Monday, August 30, 2010

Hard Day Today

My problems are so much less significant than about 6 million other people (that's an underestimate I'm guessing), but still, today is rough.


I'm sick of not seeing my boyfriend. I hate sleeping alone. I'm tired of never having the same hours to sleep every night. I'm tired of having to watch every single penny I spend. I'm sick of not finding a job that fits my qualifications. I'm tired of being unhappy with my body. I miss my family and friends. I'm tired of constantly cleaning just to keep myself occupied. I'm sick of being scared about finding a real job. I'm tired of not having enough money to fix my car. I'm tired of killing ants in our fucking apartment. I'm tired of having to be the optimistic one in the relationship (I know, oh how contradictory I am being right now).

I'm tired of seeing tits on T.V., on the internet, in movies, on the street, and etc. Seriously girls, why be such skanks?
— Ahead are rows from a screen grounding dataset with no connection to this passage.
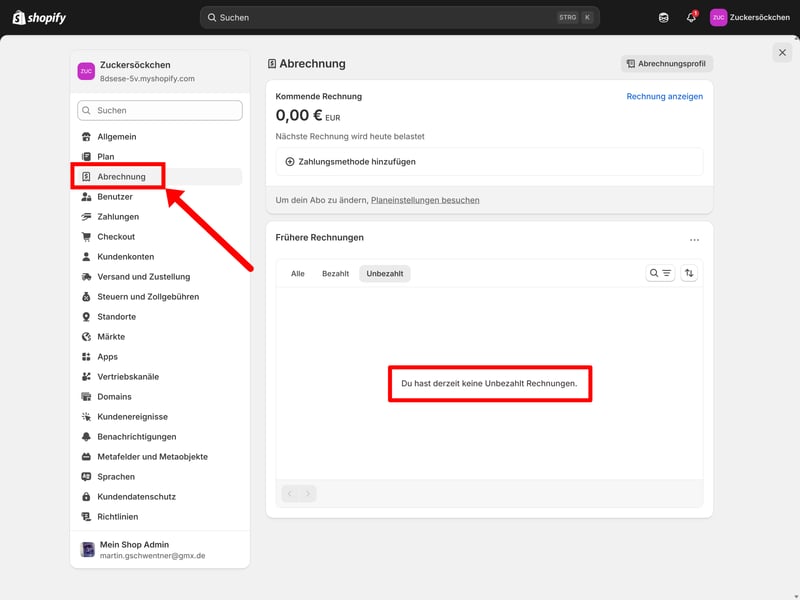Click Rechnung anzeigen link

[664, 97]
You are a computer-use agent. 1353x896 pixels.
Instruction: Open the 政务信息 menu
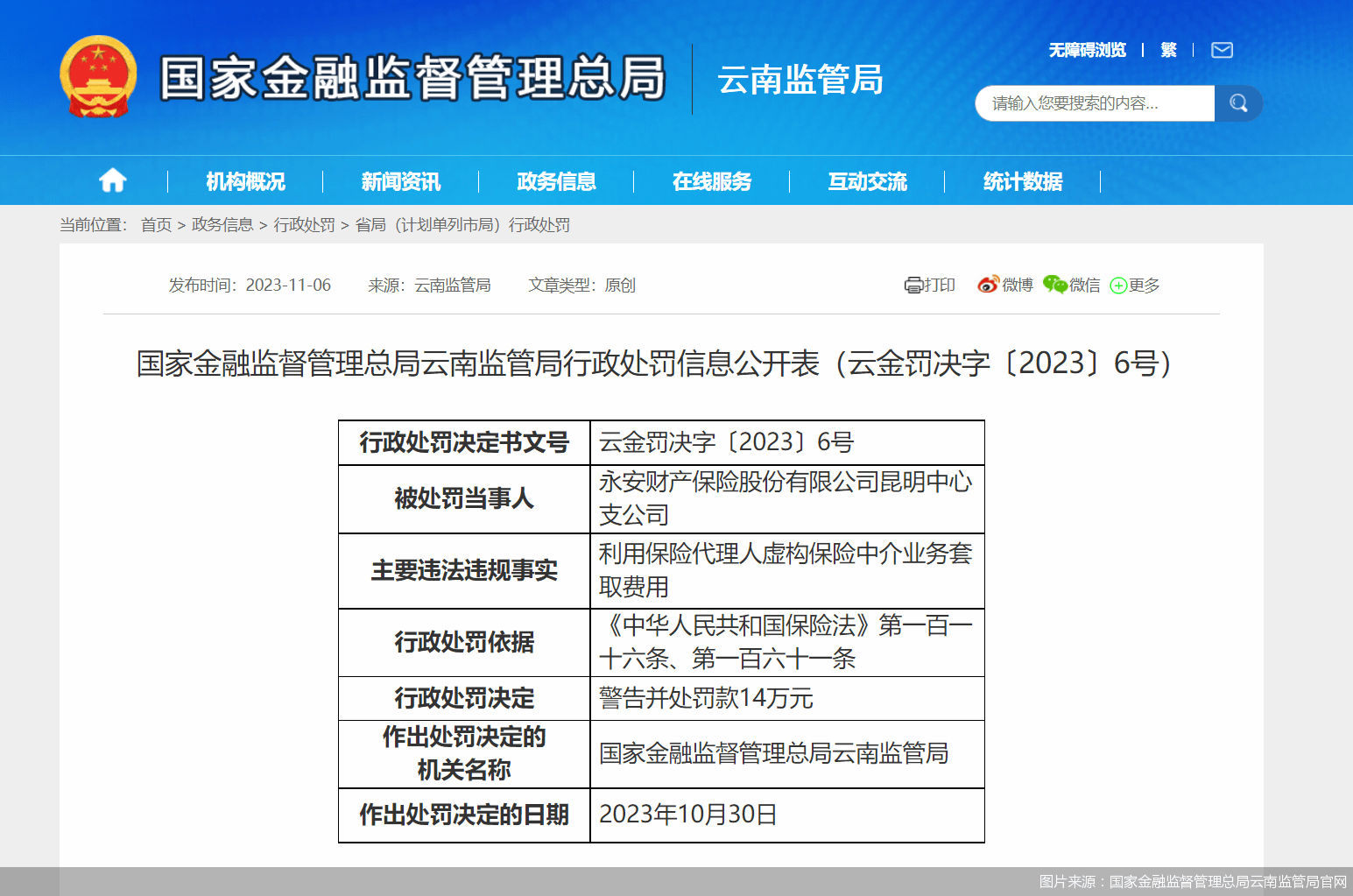(556, 181)
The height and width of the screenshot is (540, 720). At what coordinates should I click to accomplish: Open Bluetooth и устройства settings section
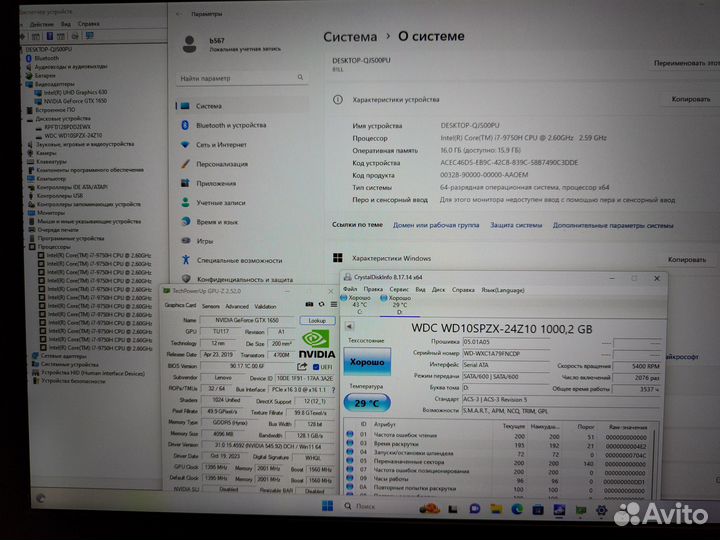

Food for thought: most guys want to look at/fuck/get a lap dance with the stripper--but guess how many actually wants to date them. I'm going to go with about 5% of guys. Maybe I'm just old-fashioned.

Another thing (since I seem to just be ranting, rambling, and raving today), I truly believe that going to a strip club is cheating. Seriously, think about it. In what other circumstance is it ok for a girl/guy to be naked and shake their shit around for you? If it was in your living room with just the two people wouldn't that be cheating? Why does going to a strip club make it ok? Or going to a wet t-shirt contest? It's the same concept. Unless you are the kind of person that has an open relationship (aka swingers), then going to a strip club would constitute as cheating.

I know that I've become a lot more uptight with my growing years, but I think it's mainly because I'm not so naive anymore. It's soooo easy for people to get caught up in tempting things and situations that would really hurt themselves or their partner or both. Why tempt yourself? Why make it even harder? In a world with so many options and choices, sometimes the best thing to do is limit your options and practice self-control.

I'm a huge believer in monogamy and I only want to get married once. I'm going to do everything I can to make sure that my forever relationship is smooth and amazing and most of all, lasting. Ok. Done ranting.